Условие задания
Можете дословно повторить часть текста о городах и селах, сожженных гитлеровцами при отступлении, начиная со слов «В этом весь» и заканчивая словами «задержит Красную Армию?»?

Конечно, не все города и села гитлеровцам удалось уничтожить. Иногда Красная Армия опережала факельщиков. Так сохранились Нежин и Сумы. Да и в Киеве поджигатели убежали, едва начав свою работу. Много сел уцелело потому, что они боялись огнем выдать отход. Не совесть удерживала их — страх. Однако они пытались всеми средствами наверстать потерянное. Глухов, Кролевец — это были милые провинциальные города, с уютными особняками, с зеленью садов, с облупившимися колоннами и просторными крылечками. Гитлеровцы не успели их сжечь при отходе. День или два спустя немецкие бомбардировщики исправили ошибку факельщиков.
Я ехал мимо деревень, которые догорали. Казалось, земля агонизирует, шевеля, как пальцами, головешками. Она дышала мертвым жаром. И повсюду я видел ту же картину: у теплой золы копошились люди. В этих домах люди жили, работали, справляли свадьбы, оплакивали покойников. В этих домах были старые скрипучие кровати, щербатые столы, сундуки с подвенечными платьями, с дедовским добром. Все это немцы сожгли, они сожгли жизнь, и вот в студеную ночь женщины с детишками греются у того, что еще вчера было их домом.
Выпал снег. Он прикрыл раны земли. Но еще страшнее бездомным в такие ночи. Ведь сгорели полушубки, теплые платки, валенки.
И Карл Петерс радуется: он обрек стариков и ребятишек на пытку.
Напрасно гитлеровцы пытаются в газетах говорить о военном значении «зоны пустыни». Подожженные деревни не остановили русских танков, которые прошли от Льгова до Житомира. Красная Армия привыкла ночевать в лесах: спокойней — нет мишени для вражеской авиации. Русские солдаты тепло одеты. Они обойдутся без изб. Погибнут старухи и дети.
В этом весь пафос гитлеровской Германии: мучить беззащитных.
Украина славилась яблоками. Я видел срубленные и спиленные плодовые сады. Военное значение? Какая глупая шутка! Срубить в селе сто яблонь — это и задержит Красную Армию?
Я видел тысячи молочных коров, застреленных немцами. Корова — опора крестьянской семьи. Есть корова, — значит, сыты дети. Немцы не могли угнать скот: не было времени. Автоматчики расстреливали коров. Вспомним, как после Версальского мира немцы негодовали: у них забирали коров, тем самым лишая молока немецких детей. Теперь немцы убивают коров. Страшное впечатление оставляют эти расстрелянные стада, эти рыжие пятнистые коровы с лопнувшими животами. Неужели убийство коров, овец, свиней может задержать Красную Армию? Ведь корова — это не цистерна с горючим. Но коровы — это молоко для детей. «Смерть русским детям!» — кричит Карл Петерс.
В Чернигове были церкви одиннадцатого века. О нас часто говорят в Америке: «молодая страна». Но у нас за плечами длинная история. В городах Руси цвела культура — наследница Эллады. Чудесные церкви Чернигова пощадило время: девять веков они простояли. Гитлеровцы их сожгли в девять минут.

Предоставленный материал
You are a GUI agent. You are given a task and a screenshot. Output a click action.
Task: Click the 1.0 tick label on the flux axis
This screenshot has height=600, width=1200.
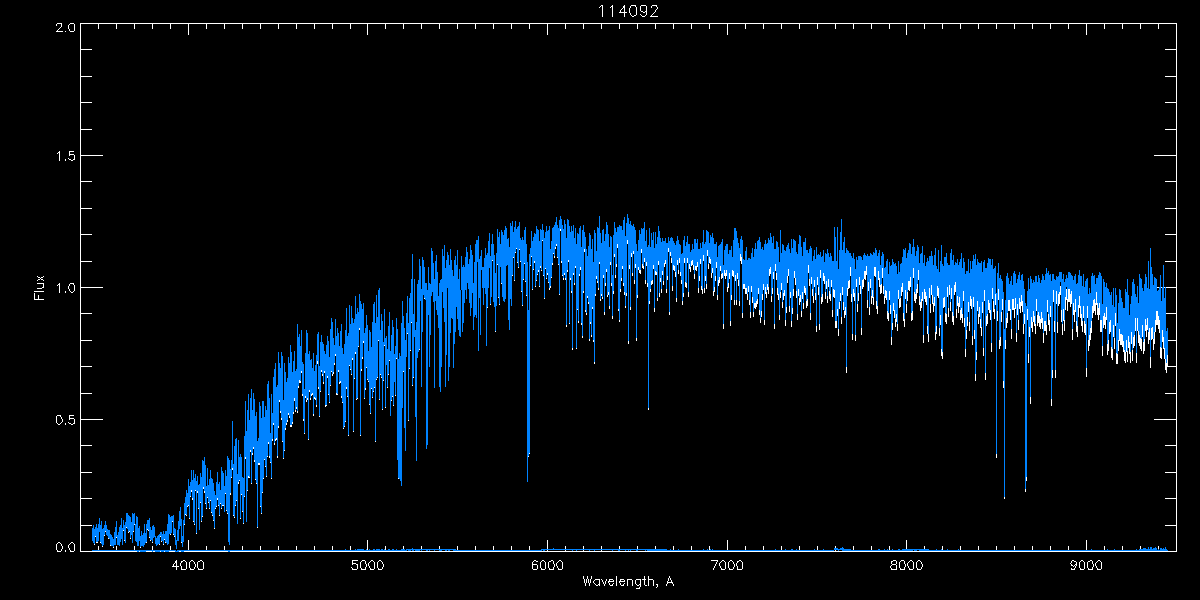point(65,288)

Правильный результат
В этом весь пафос гитлеровской Германии: мучить беззащитных.
Украина славилась яблоками. Я видел срубленные и спиленные плодовые сады. Военное значение? Какая глупая шутка! Срубить в селе сто яблонь — это и задержит Красную Армию?